▶ What this task involves: Transcribe, word for word and without additions, each line below from the one containing "Screen dimensions: 1070x635" through the one containing "Given: Collapse the", both ends included.

______

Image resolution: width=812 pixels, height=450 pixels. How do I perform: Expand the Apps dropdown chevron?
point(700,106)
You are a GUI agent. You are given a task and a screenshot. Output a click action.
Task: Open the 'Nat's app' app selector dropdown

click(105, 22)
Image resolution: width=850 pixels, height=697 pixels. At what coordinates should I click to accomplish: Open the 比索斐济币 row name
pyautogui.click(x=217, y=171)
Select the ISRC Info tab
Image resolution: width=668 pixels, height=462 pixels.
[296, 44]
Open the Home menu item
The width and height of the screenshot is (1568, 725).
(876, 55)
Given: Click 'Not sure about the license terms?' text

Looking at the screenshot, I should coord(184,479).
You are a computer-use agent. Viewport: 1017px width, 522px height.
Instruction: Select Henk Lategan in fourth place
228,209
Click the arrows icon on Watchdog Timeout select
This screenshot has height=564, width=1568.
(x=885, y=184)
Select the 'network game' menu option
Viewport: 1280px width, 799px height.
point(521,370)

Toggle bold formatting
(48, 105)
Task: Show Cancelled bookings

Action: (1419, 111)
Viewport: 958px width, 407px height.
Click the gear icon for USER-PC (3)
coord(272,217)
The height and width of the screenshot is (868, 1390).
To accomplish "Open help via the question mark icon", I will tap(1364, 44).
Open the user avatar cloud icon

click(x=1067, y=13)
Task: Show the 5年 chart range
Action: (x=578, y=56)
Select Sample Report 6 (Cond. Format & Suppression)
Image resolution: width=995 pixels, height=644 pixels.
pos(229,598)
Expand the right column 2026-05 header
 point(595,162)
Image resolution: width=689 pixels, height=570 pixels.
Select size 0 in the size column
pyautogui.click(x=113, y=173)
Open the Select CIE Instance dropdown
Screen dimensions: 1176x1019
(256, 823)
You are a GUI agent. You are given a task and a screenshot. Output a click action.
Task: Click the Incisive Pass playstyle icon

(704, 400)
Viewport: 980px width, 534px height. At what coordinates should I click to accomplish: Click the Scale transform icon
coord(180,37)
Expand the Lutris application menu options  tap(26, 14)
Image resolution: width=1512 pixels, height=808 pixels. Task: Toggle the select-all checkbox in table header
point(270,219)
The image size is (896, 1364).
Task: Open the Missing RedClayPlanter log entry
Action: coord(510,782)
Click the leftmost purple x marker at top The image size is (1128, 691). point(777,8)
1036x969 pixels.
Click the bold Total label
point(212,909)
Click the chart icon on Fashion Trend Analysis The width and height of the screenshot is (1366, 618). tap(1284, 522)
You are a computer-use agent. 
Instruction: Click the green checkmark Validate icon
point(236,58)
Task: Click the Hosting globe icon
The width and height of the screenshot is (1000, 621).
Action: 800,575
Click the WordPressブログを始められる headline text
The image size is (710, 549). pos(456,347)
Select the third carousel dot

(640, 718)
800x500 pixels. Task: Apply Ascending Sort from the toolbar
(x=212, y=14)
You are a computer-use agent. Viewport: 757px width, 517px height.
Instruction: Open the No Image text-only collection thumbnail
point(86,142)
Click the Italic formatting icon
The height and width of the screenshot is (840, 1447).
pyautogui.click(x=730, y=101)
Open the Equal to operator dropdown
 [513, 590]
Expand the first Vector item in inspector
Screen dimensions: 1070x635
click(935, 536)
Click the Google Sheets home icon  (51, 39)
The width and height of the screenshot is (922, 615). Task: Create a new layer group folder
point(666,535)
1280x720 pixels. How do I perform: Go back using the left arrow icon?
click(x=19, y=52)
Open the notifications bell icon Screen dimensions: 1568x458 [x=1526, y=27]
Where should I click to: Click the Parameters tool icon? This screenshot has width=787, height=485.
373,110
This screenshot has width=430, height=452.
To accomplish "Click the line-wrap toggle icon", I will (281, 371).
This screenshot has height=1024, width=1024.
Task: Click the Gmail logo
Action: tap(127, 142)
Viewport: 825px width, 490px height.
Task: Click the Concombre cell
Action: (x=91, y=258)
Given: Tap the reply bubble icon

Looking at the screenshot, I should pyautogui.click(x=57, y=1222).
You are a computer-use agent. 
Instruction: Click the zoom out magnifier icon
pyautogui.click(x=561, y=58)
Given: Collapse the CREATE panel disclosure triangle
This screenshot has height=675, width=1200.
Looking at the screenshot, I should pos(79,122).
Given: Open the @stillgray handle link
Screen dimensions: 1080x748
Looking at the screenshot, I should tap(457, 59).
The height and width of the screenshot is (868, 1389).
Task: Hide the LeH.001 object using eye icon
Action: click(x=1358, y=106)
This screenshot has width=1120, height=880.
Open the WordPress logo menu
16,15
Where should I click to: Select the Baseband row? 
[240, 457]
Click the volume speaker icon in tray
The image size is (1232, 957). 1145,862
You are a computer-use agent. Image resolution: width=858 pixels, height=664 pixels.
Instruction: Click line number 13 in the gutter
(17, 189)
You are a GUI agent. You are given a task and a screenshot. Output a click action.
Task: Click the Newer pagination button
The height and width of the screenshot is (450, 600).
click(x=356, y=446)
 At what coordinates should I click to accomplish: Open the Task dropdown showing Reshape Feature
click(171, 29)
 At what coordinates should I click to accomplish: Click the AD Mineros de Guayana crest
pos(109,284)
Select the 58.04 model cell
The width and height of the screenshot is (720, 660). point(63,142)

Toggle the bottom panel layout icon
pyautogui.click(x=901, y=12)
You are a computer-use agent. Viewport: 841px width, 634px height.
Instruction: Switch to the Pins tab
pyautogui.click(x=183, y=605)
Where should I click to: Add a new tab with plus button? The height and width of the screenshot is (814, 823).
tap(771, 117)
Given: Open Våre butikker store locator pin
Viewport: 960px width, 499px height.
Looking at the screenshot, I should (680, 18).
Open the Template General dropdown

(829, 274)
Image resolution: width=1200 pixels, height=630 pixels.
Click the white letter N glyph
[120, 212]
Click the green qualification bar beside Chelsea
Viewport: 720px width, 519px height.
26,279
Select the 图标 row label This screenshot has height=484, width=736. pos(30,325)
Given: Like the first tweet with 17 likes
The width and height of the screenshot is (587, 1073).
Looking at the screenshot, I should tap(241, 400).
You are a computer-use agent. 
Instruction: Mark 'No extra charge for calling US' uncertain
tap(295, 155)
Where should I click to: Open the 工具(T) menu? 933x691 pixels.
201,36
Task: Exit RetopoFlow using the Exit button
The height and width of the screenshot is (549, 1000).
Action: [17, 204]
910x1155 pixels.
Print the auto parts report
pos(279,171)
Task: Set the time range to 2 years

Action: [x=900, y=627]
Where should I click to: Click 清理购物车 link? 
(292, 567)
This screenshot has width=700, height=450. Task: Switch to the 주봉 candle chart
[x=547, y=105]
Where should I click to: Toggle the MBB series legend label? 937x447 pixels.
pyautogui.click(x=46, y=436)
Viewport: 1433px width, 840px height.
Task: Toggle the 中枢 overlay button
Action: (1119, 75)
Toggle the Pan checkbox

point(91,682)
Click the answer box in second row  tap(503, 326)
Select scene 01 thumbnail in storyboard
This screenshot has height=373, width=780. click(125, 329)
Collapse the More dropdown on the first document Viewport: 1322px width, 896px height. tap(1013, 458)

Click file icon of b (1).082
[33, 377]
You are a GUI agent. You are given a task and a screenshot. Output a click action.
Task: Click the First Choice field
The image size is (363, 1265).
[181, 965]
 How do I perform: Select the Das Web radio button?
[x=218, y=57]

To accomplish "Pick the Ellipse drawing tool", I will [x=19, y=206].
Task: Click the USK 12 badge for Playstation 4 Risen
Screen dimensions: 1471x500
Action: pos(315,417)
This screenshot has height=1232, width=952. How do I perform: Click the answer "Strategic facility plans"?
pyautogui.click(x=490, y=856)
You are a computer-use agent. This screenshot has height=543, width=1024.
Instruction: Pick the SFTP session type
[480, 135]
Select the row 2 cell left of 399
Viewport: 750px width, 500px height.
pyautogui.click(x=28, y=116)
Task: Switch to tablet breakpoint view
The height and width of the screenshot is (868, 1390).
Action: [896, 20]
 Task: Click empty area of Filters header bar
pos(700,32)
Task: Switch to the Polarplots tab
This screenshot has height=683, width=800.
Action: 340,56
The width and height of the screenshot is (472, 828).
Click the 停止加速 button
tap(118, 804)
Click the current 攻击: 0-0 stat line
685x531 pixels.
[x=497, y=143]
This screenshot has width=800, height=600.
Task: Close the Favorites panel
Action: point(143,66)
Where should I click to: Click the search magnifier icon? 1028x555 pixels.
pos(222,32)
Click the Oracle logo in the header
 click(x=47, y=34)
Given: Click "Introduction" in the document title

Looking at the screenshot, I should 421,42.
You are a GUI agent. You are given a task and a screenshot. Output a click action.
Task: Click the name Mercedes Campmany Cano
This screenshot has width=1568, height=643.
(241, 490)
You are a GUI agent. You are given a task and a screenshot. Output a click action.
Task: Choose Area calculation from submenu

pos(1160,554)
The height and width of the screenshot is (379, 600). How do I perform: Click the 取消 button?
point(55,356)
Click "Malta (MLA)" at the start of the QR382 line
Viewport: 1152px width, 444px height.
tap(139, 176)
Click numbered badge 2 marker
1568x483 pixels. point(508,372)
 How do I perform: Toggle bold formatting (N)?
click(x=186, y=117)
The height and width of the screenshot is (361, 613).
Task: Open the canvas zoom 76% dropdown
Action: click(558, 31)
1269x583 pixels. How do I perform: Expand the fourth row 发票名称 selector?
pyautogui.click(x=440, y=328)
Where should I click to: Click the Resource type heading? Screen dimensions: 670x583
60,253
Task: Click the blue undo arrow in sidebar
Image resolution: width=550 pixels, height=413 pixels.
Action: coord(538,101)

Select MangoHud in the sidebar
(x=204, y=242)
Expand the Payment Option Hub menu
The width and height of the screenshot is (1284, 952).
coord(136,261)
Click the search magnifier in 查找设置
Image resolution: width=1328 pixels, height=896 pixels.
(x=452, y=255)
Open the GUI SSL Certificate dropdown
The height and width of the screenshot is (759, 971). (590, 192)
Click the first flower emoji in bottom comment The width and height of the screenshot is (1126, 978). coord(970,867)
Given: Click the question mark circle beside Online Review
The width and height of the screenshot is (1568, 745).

______

▶ Output of the exercise:
Screen dimensions: 1070x635
click(935, 536)
Click the Google Sheets home icon  (51, 39)
The width and height of the screenshot is (922, 615). Task: Create a new layer group folder
point(666,535)
1280x720 pixels. How do I perform: Go back using the left arrow icon?
click(x=19, y=52)
Open the notifications bell icon Screen dimensions: 1568x458 [x=1526, y=27]
Where should I click to: Click the Parameters tool icon? This screenshot has width=787, height=485.
373,110
This screenshot has width=430, height=452.
To accomplish "Click the line-wrap toggle icon", I will (281, 371).
This screenshot has height=1024, width=1024.
Task: Click the Gmail logo
Action: tap(127, 142)
Viewport: 825px width, 490px height.
Task: Click the Concombre cell
Action: (x=91, y=258)
Given: Tap the reply bubble icon

Looking at the screenshot, I should pyautogui.click(x=57, y=1222).
You are a computer-use agent. 
Instruction: Click the zoom out magnifier icon
pyautogui.click(x=561, y=58)
Given: Collapse the CREATE panel disclosure triangle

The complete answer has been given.